## YOUR ASSIGNMENT
Of the material below, the lines to be retyped are those from the line containing "Where should I click to: Open the 审阅" through the line containing "Given: Click the Email-address input field", inclusive; reproduce them exactly.

## RECORDS SHOWN
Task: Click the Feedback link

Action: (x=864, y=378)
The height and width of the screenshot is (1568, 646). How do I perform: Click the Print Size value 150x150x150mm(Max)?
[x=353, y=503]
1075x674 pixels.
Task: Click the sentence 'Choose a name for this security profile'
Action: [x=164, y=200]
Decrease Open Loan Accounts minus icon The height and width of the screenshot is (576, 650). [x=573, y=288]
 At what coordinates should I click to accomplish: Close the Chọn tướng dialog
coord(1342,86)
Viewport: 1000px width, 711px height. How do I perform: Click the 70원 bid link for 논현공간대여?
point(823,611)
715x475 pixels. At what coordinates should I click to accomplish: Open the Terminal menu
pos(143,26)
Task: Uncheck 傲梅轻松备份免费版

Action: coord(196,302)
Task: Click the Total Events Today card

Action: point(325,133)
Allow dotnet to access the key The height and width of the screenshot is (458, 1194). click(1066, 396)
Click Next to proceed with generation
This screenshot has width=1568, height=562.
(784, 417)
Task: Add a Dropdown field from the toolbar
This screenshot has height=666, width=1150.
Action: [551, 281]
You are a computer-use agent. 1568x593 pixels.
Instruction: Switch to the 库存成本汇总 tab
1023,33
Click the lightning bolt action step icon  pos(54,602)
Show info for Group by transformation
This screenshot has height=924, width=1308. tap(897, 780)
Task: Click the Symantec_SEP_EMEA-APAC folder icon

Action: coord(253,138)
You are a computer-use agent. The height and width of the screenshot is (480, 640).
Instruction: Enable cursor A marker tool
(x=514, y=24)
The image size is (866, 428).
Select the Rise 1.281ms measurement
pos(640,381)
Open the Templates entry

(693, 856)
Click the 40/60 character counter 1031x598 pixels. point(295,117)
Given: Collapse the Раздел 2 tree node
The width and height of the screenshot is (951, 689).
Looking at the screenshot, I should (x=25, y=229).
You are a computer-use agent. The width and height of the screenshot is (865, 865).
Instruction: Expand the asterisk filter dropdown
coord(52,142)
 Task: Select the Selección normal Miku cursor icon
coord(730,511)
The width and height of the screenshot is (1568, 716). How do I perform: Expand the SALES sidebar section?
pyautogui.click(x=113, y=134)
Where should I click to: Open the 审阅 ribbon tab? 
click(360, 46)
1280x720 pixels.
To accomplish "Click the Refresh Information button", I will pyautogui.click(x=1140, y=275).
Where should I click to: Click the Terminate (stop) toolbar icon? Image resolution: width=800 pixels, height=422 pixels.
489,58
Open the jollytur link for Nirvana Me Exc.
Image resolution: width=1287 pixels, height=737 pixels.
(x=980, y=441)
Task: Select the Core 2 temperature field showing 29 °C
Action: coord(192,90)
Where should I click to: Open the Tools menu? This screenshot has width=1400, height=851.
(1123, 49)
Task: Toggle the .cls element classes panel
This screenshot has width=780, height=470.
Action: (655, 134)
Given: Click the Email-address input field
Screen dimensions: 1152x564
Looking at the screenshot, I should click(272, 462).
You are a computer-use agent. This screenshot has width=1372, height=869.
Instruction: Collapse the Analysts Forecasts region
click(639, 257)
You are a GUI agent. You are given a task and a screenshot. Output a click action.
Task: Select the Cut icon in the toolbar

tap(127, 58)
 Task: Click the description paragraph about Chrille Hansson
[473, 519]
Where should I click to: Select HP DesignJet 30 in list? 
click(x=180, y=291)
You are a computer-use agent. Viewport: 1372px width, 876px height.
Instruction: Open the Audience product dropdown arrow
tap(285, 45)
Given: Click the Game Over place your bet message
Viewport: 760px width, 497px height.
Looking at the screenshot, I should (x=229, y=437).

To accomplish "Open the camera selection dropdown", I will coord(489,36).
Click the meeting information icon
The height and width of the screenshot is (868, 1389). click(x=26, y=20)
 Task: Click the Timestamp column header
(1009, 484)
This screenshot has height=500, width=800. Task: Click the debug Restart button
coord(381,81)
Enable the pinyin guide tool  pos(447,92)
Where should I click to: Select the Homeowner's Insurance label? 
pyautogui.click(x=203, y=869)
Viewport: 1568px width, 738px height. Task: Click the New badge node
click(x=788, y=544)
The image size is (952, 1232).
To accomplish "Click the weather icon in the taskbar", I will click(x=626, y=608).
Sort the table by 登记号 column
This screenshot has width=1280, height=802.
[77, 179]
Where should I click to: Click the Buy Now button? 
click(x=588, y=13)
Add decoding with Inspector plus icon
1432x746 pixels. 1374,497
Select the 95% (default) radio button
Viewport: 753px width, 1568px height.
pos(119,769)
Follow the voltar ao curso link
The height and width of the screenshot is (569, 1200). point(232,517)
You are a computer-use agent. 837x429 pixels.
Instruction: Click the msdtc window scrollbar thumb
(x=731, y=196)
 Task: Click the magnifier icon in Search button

## OUTPUT FOR THIS EXERCISE
Where should I click to: Open the 审阅 ribbon tab? 
click(360, 46)
1280x720 pixels.
To accomplish "Click the Refresh Information button", I will pyautogui.click(x=1140, y=275).
Where should I click to: Click the Terminate (stop) toolbar icon? Image resolution: width=800 pixels, height=422 pixels.
489,58
Open the jollytur link for Nirvana Me Exc.
Image resolution: width=1287 pixels, height=737 pixels.
(x=980, y=441)
Task: Select the Core 2 temperature field showing 29 °C
Action: coord(192,90)
Where should I click to: Open the Tools menu? This screenshot has width=1400, height=851.
(1123, 49)
Task: Toggle the .cls element classes panel
This screenshot has width=780, height=470.
Action: (655, 134)
Given: Click the Email-address input field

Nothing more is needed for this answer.